▶ **Stored data**:

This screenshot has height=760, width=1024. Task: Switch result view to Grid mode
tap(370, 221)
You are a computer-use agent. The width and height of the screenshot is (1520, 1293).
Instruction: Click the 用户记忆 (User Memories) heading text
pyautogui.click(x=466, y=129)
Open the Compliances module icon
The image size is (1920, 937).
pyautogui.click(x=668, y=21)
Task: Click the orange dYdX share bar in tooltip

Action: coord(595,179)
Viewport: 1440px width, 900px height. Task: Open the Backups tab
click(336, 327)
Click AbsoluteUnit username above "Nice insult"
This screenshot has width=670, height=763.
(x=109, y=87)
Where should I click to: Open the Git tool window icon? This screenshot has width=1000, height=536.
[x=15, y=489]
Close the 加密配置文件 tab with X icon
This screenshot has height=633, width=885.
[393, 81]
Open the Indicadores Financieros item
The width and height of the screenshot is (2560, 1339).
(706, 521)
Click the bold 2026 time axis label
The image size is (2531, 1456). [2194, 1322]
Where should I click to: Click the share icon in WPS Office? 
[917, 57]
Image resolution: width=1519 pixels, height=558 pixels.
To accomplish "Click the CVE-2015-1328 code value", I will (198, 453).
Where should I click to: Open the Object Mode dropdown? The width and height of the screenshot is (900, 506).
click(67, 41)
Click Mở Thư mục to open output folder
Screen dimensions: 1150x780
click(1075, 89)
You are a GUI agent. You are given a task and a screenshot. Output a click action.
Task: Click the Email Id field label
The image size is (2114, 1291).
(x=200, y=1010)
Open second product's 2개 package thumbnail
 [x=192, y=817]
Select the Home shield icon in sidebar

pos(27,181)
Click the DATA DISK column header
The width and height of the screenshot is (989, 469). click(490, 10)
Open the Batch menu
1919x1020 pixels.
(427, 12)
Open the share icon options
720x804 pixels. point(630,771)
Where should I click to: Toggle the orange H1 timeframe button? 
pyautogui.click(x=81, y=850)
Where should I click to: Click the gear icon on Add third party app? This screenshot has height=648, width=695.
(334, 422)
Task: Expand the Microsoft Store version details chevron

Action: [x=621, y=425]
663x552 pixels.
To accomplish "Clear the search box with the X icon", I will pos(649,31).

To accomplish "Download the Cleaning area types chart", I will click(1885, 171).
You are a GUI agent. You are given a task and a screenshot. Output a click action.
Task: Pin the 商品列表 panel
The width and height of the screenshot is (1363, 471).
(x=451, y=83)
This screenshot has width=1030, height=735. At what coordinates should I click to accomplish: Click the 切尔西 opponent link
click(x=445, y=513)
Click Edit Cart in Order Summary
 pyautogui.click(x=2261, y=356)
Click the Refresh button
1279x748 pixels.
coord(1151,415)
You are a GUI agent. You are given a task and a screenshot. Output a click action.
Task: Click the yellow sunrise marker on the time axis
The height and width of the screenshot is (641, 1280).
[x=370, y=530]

▶ **BRIEF**: Starting with the line that contains "will click(1885, 171)." and going on through the end of the records, format those lines as a Markdown table with the columns Row and Text, leaving out any blank lines.

▶ **WRITTEN RESPONSE**:
| Row | Text |
|---|---|
| 1 | To accomplish "Download the Cleaning area types chart", I will click(1885, 171). |
| 2 | You are a GUI agent. You are given a task and a screenshot. Output a click action. |
| 3 | Task: Pin the 商品列表 panel |
| 4 | The width and height of the screenshot is (1363, 471). |
| 5 | (x=451, y=83) |
| 6 | This screenshot has width=1030, height=735. At what coordinates should I click to accomplish: Click the 切尔西 opponent link |
| 7 | click(x=445, y=513) |
| 8 | Click Edit Cart in Order Summary |
| 9 |  pyautogui.click(x=2261, y=356) |
| 10 | Click the Refresh button |
| 11 | 1279x748 pixels. |
| 12 | coord(1151,415) |
| 13 | You are a GUI agent. You are given a task and a screenshot. Output a click action. |
| 14 | Task: Click the yellow sunrise marker on the time axis |
| 15 | The height and width of the screenshot is (641, 1280). |
| 16 | [x=370, y=530] |